The Effects of Climate Change and Mining on the Sustainable Future of Tourism (Latin American Example)
Chapter from the book:
Gökçe,
A.
&
Coşkun,
G.
&
Eker,
N.
&
Dilmaç,
E.
&
Çolak,
O.
(eds.)
2023.
New Trends in Tourism.
Synopsis
Extreme warming and changing precipitation regimes negatively affect life, agricultural productivity, biodiversity, and urban and rural areas, and threaten food and water security. The impact of climate change on the Amazon rainforest is more devastating and certain. Amazon forests include 40% of the total surface area of Brazil, which is the largest country with the largest population and economy in Latin America.
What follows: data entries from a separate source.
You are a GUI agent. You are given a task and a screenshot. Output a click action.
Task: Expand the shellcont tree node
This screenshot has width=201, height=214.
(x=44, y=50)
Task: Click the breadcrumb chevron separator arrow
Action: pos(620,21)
Surrounded by the Guiana Plateaus in the north, the Andes Mountains in the west, the central plateau of Brazil in the south, and the Atlantic Ocean in the east, the Amazon is both one of the world's most important oxygen sources and the heart of biodiversity and endemic species. However, Brazil encouraged the clearing of forests in the Amazon between 1960 and 1980 for beef production, farming, and timbering. The Latin American region is the focus of this article because the region that extracted mining from the 16th century to the present, has been home to some of the richest individuals in the world, but has remained widely poor. After the Second World War, two different development approaches racing between the USA and Soviet Russia to provide the newly independent nations poverty alleviation. In the early 1960s, the United States increased its financial aids and focus on Latin America. Today, the economy of the majority of Latin American countries based on agriculture, mining, and tourism. The opening of protected areas in Latin America for mining causes soil contamination, and displacement of indigenous people and threatens nature-based tourism.